• Document excerpt
* * *

Like the recent miniseries Traffic, Kingdom Hospital is a remake of a brilliant foreign TV program—in this case, Lars Von Trier’s Riget, a/k/a The Kingdom. Von Trier’s Danish series (shown here a few years back in art-house movie theaters) played as a black-humored occult melodrama about a Copenhagen hospital teeming with eerie apparitions, loopy mystics, and dysfunctional doctors who secretly practice Masonic-style rituals, à la Matthew Barney’s slightly more cryptic Cremaster epic. The original Kingdom was so captivating that I’d have been satisfied to see an exact, Americanized replica, and even more thrilled to see Stephen King take the spooky elements of the series even farther out on a limb.

* * *

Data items
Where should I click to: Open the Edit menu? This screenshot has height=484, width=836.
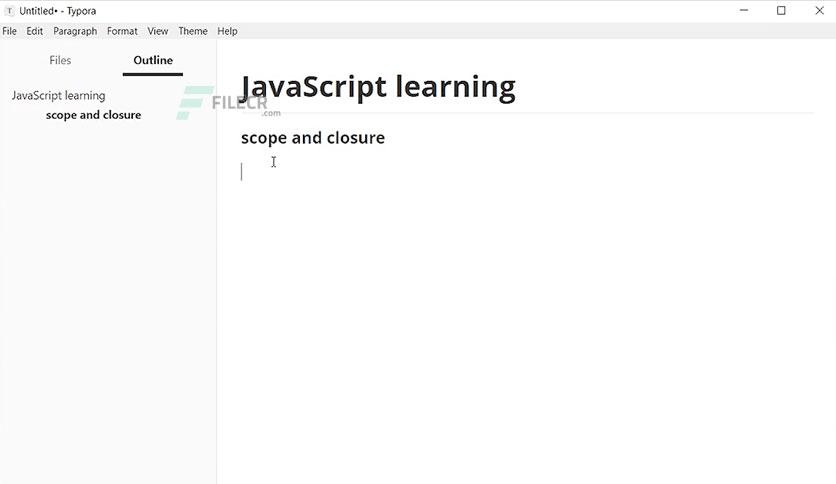(x=35, y=31)
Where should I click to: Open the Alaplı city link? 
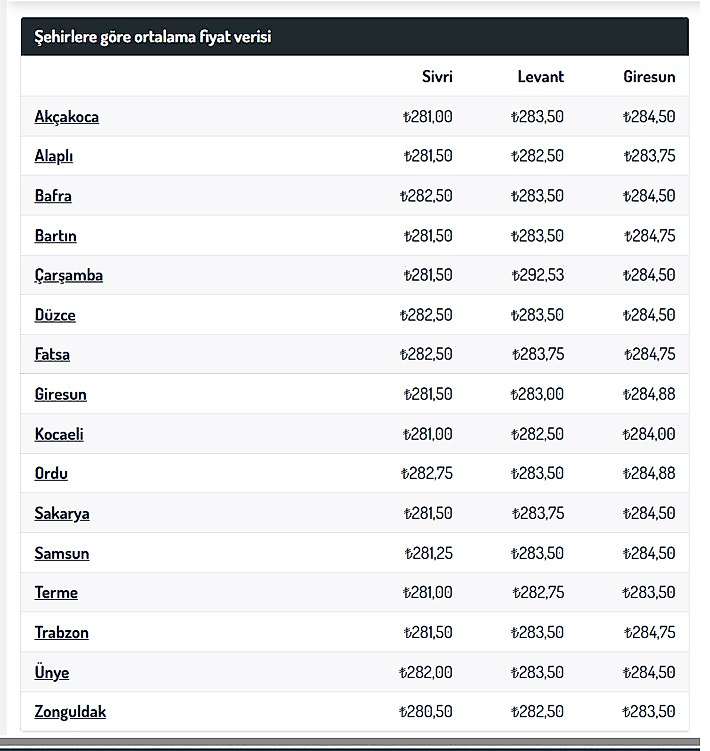54,156
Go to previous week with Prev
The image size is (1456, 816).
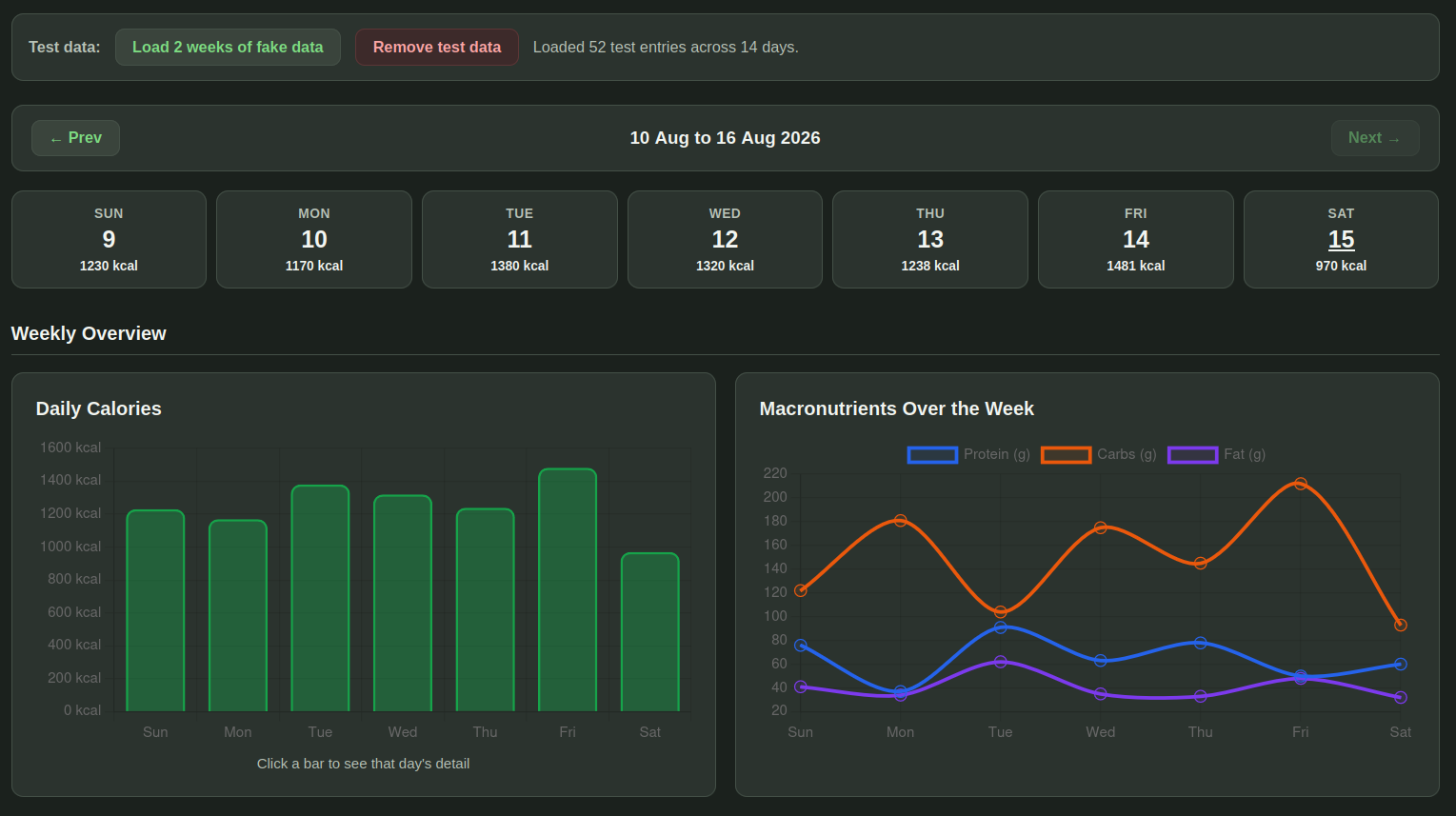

* * *

• Using the information
A – Answer these questions about the Kingdom Hospital review:
(i) Which recent miniseries is named as another remake of a foreign TV program?
(ii) In what city is the hospital in the Danish series set?
(iii) Who does the writer say would have been even more thrilling to see take the spooky elements farther out on a limb?
B – Extend the Kingdom Hospital review, beginning right after its last sentence.

• Outputs by task
A –
(i) Traffic
(ii) Copenhagen
(iii) Stephen King

B –
Instead, The Kingdom has been King-ified, literally. The novelist has inserted himself into the 13-episode series by conjuring a character who didn’t appear in the original: Peter Rickman (Jack Coleman, best remembered as Alexis Carrington’s son in Dynasty), a hugely successful artist who gets hit by a car while walking on the roadside of his small New England town. In other words, a dead ringer for King, who was badly injured in a similar accident. Executive producer Mark Carliner recently admitted that King “was so moved and driven by what he had experienced in the hospital” that when he came out, “he sat down and wrote 15 hours.” King’s near-death experience could have lent Von Trier’s surreal spiritualism a more personal thrust, but the heavy-handed rendering of Rickman’s brush with death in the first episode overshadows all else, derailing the delicate balance between the many interrelated storylines.
Still, I have hope that the egotistical Dr. Stegman (Bruce Davison) will be given a chance to strut his monstrous stuff later in the series’ run; ditto for Mrs. Druse (Diane Ladd), the psychic hypochondriac who hears the mournful cries of the hospital’s ghosts. Sure, something’s rotten in this Kingdom, but it’s such an ambitious project for a major network that I’m willing to give it the benefit of the doubt.